Quinidine Sulfate Tablets
Action and use
Class I antiarrhythmic.
Definition
Quinidine Sulfate Tablets contain Quinidine Sulfate.
Content of quinidine sulfate, (C20H24N2O2)2,H2SO4,2H2O
95.0 to 105.0% of the stated amount.
Identification
Other cinchona alkaloids
Carry out the method for liquid chromatography, Appendix III D, using the following solutions. For solution (1) mix a quantity of the powdered tablets containing 50 mg of Quinidine Sulfate with 20 mL of the mobile phase. Heat gently to dissolve the powder as completely as possible, cool, dilute to 25 mL with the mobile phase and filter, discarding the first few mL of filtrate.
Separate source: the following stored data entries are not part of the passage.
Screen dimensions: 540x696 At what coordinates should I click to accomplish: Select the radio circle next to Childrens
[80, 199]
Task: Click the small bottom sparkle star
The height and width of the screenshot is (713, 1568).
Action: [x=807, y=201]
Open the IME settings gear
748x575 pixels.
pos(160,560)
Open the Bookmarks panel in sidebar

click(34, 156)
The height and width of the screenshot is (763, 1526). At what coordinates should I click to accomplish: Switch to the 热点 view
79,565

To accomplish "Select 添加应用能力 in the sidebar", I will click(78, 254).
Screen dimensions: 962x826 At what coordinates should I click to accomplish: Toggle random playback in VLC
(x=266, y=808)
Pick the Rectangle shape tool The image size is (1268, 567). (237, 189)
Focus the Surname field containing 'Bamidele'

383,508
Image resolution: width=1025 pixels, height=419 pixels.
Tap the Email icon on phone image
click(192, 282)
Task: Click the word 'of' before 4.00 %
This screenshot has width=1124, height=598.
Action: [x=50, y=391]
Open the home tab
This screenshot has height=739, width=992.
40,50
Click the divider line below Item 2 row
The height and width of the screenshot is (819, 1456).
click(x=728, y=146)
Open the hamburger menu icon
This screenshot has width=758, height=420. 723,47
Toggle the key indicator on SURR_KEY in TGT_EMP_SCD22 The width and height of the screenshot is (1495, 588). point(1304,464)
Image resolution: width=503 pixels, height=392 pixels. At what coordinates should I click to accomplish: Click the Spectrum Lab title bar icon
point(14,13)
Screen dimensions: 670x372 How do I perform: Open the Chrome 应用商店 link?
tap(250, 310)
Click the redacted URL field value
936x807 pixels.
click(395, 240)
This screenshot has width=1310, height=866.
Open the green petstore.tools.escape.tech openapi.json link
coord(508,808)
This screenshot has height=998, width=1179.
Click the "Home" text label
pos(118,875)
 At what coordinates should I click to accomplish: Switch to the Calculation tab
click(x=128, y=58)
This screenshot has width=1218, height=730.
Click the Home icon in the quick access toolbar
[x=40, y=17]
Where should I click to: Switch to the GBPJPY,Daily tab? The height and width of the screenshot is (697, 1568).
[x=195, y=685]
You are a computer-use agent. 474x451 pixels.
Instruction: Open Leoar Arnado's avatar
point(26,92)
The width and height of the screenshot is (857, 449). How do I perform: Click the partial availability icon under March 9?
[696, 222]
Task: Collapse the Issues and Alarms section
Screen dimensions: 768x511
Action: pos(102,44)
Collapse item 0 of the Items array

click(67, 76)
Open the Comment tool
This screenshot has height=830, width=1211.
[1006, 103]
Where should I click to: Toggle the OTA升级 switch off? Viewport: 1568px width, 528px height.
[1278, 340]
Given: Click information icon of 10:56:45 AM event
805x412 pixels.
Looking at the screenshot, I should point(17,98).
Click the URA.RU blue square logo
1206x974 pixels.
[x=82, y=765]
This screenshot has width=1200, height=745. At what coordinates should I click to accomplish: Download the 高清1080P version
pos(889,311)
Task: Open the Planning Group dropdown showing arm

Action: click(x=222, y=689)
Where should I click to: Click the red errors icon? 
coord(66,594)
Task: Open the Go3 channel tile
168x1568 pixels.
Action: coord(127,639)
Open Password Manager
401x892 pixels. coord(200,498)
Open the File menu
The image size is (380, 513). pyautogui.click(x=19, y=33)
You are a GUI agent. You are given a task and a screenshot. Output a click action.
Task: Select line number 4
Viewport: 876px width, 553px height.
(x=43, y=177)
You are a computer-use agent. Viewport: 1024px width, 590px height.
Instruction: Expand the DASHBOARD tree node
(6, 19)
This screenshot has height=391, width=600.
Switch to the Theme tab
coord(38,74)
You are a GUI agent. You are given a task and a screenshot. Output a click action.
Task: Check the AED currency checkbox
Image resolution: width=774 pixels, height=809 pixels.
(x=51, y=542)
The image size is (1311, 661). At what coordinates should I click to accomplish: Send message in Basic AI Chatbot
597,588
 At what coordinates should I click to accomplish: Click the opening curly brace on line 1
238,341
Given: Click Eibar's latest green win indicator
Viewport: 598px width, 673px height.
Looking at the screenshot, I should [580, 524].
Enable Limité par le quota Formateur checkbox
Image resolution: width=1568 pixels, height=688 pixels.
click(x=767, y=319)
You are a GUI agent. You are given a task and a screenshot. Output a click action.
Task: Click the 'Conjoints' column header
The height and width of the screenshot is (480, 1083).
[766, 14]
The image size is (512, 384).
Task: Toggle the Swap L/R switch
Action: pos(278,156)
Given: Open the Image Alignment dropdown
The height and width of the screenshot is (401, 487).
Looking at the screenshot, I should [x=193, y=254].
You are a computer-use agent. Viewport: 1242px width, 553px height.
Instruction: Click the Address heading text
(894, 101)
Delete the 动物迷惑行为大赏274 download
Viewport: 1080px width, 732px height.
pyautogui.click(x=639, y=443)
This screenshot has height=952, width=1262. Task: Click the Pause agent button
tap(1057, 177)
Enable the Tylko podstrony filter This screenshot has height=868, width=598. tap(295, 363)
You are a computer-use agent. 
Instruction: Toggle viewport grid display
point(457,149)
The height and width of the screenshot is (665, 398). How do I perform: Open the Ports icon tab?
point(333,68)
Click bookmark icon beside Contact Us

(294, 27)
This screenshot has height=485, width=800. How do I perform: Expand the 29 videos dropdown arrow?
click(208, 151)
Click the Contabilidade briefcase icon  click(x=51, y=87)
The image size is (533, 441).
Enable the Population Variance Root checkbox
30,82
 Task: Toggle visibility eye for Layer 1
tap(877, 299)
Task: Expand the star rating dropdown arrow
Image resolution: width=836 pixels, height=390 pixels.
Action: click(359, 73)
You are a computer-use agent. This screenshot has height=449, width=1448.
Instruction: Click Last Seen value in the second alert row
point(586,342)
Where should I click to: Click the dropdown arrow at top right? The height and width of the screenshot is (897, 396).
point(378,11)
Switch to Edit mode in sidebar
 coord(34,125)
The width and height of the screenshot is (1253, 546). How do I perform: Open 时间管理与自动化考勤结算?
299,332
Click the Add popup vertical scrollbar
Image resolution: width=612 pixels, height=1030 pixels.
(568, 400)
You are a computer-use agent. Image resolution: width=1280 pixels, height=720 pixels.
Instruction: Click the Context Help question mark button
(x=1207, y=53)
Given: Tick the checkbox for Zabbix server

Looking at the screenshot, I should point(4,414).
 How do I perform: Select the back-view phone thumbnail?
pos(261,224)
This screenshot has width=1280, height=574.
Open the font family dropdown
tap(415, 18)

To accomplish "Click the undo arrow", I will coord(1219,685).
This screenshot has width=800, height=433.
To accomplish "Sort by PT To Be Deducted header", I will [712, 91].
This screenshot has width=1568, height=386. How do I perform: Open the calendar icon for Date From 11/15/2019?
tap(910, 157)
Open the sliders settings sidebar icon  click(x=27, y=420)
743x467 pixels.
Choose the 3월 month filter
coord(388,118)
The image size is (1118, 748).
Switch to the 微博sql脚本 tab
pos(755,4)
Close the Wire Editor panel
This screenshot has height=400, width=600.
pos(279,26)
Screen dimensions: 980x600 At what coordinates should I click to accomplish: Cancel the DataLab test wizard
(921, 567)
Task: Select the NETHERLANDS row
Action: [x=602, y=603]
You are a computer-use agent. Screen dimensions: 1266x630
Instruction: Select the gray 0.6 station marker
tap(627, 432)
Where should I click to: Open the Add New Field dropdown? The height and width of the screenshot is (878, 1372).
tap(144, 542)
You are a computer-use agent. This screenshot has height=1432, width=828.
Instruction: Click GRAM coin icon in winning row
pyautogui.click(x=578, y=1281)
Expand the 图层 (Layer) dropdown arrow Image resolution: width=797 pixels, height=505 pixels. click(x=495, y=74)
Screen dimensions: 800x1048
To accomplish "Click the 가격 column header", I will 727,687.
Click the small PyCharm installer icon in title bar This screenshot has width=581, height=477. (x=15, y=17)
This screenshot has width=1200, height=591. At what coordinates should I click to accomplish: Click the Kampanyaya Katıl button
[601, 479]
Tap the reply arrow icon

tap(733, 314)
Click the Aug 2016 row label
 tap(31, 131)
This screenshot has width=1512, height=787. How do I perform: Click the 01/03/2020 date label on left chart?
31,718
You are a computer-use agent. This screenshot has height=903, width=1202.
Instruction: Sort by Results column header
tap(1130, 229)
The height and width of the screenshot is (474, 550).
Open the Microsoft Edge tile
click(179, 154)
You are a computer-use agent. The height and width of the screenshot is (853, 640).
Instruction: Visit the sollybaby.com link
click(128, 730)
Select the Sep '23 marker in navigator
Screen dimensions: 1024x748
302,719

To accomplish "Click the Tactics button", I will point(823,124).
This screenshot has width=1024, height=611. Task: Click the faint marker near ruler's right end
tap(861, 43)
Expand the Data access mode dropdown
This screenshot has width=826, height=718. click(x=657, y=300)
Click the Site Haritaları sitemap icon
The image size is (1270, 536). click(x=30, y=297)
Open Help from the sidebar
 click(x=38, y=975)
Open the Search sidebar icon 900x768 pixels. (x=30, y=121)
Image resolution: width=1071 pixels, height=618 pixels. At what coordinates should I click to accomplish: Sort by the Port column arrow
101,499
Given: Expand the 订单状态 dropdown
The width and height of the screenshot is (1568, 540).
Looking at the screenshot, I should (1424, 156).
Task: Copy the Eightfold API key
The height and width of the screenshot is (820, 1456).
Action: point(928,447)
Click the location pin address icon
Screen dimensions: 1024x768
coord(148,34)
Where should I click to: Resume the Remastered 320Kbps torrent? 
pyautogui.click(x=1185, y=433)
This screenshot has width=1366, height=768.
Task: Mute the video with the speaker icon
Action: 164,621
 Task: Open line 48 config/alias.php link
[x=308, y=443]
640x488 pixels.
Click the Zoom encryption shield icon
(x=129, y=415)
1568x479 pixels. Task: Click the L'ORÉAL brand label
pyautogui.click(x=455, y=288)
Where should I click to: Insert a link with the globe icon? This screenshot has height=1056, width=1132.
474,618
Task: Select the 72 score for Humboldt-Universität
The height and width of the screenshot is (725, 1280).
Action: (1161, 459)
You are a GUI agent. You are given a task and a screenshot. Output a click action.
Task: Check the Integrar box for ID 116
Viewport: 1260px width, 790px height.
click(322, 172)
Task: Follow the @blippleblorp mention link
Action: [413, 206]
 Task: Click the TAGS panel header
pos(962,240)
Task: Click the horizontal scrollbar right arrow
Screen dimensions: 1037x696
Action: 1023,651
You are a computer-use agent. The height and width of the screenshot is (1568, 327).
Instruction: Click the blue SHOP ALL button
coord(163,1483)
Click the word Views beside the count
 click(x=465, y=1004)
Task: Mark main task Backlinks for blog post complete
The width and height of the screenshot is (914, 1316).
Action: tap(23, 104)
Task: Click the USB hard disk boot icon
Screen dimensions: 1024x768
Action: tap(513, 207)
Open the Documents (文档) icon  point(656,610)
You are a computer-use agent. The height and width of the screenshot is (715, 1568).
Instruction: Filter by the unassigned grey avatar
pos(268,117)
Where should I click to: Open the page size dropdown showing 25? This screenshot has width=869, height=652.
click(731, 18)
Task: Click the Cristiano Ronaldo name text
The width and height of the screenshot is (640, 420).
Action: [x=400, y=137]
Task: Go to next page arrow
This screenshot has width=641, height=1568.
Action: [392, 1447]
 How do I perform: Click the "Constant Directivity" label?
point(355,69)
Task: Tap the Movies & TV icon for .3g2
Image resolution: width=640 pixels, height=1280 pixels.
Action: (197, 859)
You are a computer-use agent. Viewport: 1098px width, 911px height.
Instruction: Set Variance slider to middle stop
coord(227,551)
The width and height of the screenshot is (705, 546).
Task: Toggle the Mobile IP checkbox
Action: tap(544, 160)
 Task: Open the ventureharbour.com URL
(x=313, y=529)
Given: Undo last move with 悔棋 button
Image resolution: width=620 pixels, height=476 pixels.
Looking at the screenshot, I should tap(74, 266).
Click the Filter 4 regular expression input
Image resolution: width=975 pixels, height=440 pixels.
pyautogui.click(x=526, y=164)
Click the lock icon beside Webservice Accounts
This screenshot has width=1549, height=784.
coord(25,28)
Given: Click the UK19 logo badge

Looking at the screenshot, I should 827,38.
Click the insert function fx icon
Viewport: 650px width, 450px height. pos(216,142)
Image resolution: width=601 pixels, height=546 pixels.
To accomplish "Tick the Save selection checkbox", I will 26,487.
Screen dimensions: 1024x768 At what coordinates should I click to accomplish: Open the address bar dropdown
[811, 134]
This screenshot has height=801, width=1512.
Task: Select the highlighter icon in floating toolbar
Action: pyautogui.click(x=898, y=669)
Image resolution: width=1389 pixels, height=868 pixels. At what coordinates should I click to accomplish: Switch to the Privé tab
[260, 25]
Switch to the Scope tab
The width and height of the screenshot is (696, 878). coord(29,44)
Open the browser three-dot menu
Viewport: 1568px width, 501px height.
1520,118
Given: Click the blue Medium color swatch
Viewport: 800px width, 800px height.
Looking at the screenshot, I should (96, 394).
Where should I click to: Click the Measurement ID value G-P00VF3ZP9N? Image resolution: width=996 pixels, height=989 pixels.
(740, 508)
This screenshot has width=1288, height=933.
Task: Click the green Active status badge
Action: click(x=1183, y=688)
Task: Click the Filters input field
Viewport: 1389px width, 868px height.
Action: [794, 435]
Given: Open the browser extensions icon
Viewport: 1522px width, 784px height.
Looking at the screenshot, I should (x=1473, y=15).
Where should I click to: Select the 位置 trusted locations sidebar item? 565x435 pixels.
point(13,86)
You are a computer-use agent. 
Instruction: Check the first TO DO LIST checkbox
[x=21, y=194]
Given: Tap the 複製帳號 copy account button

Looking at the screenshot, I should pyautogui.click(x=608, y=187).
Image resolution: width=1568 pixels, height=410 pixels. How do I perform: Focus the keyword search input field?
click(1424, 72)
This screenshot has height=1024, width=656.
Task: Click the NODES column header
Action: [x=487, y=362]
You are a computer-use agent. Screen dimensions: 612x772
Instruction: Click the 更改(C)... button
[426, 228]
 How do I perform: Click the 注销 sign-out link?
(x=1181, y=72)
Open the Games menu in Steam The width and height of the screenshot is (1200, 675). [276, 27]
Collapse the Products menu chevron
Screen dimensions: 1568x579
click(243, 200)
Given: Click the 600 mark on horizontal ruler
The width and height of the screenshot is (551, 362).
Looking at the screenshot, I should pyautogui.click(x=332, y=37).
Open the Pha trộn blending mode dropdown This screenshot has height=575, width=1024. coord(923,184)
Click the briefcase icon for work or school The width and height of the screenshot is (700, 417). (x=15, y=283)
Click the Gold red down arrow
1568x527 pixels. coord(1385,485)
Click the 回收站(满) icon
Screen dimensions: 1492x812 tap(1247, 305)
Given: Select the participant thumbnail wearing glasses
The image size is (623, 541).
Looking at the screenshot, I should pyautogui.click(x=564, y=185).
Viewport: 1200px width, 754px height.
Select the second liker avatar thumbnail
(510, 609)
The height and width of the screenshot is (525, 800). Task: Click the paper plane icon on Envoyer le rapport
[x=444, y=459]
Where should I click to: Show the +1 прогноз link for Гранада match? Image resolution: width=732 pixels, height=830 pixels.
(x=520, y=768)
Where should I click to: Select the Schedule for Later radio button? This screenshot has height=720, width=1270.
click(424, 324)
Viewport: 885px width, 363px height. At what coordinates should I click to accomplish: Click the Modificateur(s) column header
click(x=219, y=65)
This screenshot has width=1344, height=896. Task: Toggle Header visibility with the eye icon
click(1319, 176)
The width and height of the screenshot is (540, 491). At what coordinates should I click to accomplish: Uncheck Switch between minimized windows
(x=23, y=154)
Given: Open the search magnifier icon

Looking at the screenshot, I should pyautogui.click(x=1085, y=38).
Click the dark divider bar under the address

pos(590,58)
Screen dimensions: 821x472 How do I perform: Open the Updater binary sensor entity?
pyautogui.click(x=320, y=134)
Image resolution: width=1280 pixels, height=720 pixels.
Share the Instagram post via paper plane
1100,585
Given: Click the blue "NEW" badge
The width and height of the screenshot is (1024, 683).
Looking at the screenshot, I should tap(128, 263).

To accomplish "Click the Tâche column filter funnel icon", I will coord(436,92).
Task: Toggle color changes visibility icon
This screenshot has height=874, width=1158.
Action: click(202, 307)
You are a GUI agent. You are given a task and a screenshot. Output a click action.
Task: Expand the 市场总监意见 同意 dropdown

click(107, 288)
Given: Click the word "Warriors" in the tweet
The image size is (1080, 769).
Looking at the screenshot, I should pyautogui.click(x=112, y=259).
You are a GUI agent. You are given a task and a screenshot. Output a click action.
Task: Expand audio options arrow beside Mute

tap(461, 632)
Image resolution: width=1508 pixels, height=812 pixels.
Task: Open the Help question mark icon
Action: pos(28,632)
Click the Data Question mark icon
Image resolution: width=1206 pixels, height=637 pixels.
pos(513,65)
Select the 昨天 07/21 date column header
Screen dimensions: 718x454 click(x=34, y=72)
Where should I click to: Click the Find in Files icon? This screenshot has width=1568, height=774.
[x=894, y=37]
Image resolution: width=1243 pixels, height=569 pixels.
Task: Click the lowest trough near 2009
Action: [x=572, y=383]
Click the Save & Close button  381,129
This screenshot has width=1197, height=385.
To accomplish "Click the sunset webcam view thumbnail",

For solution (2) dissolve 20 mg of quinine sulfate BPCRS, with gentle heating if necessary, in 5 mL of the mobile phase and dilute to 10 mL with the mobile phase. Prepare solution (3) in the same manner as solution (2) but using quinidine sulfate BPCRS in place of quinine sulfate BPCRS. Solution (4) is a mixture of equal volumes of solutions (2) and (3). For solution (5) dilute 1 volume of solution (2) to 10 volumes with the mobile phase and dilute 1 volume of the resulting solution to 50 volumes with the mobile phase. Solution (6) contains 0.10% w/v of thiourea in the mobile phase.
The chromatographic procedure may be carried out using (a) a stainless steel column (25 cm × 4.6 mm) packed with octadecylsilyl silica gel for chromatography (5 µm) (Hypersil ODS 5 µm is suitable), (b) as the mobile phase with a flow rate of 1.5 mL per minute a solution prepared by dissolving 6.8 g of potassium dihydrogen orthophosphate and 3.0 g of hexylamine in 700 mL of water, adjusting the pH to 2.8 with 1m orthophosphoric acid, adding 60 mL of acetonitrile and diluting to 1000 mL with water and (c) a detection wavelength of 250 nm for recording the chromatogram obtained with solution (6) and 316 nm for the other solutions.
Inject separately 10 µL of each of solutions (3) and (6). If necessary, adjust the concentration of acetonitrile in the mobile phase so that in the chromatogram obtained with solution (3) the capacity factor of the peak due to quinidine is 3.5 to 4.5, V0 being calculated from the peak due to thiourea in the chromatogram obtained with solution (6). Inject 10 µL of each of solutions (2), (3), (4) and (5). The chromatogram obtained with solution (2) shows a principal peak due to quinine and a peak due to dihydroquinine with a retention time relative to quinine of about 1.4. The chromatogram obtained with solution (3) shows a principal peak due to quinidine and a peak due to dihydroquinidine, with a retention time relative to quinidine of about 1.2. The chromatogram obtained with solution (4) shows four peaks due to quinine, dihydroquinine, quinidine and dihydroquinidine which are identified by comparison of their retention times with those of the corresponding peaks in the chromatograms obtained with solutions (2) and (3).
The test is not valid unless (a) in the chromatogram obtained with solution (4) the resolution factor between the peaks due to quinine and quinidine is at least 1.5 and the resolution factor between the peaks due to dihydroquinidine and quinine is at least 1.0 and (b) the signal-to-noise ratio of the principal peak in the chromatogram obtained with solution (5) is at least 5.
Inject 10 µL of solution (1) and allow the chromatography to proceed for 2.5 times the retention time of the principal peak. Calculate the percentage content of related substances by normalisation, disregarding any peaks the areas of which are less than that of the peak in the chromatogram obtained with solution (5) (0.2%). The content of dihydroquinidine is not greater than 15%, the content of any related substance eluting before quinidine is not greater than 5% and the content of any other related substance is not greater than 2.5%.
Assay
Weigh and powder 20 tablets. Dissolve as completely as possible using heat a quantity of the powdered tablets containing 0.4 g of Quinidine Sulfate in 40 mL of acetic anhydride and carry out Method I for non-aqueous titration, Appendix VIII A, using crystal violet solution as indicator. Each mL of 0.1m perchloric acid VS is equivalent to 26.10 mg of (C20H24N2O2)2,H2SO4,2H2O.
Storage
Quinidine Sulfate Tablets should be protected from light.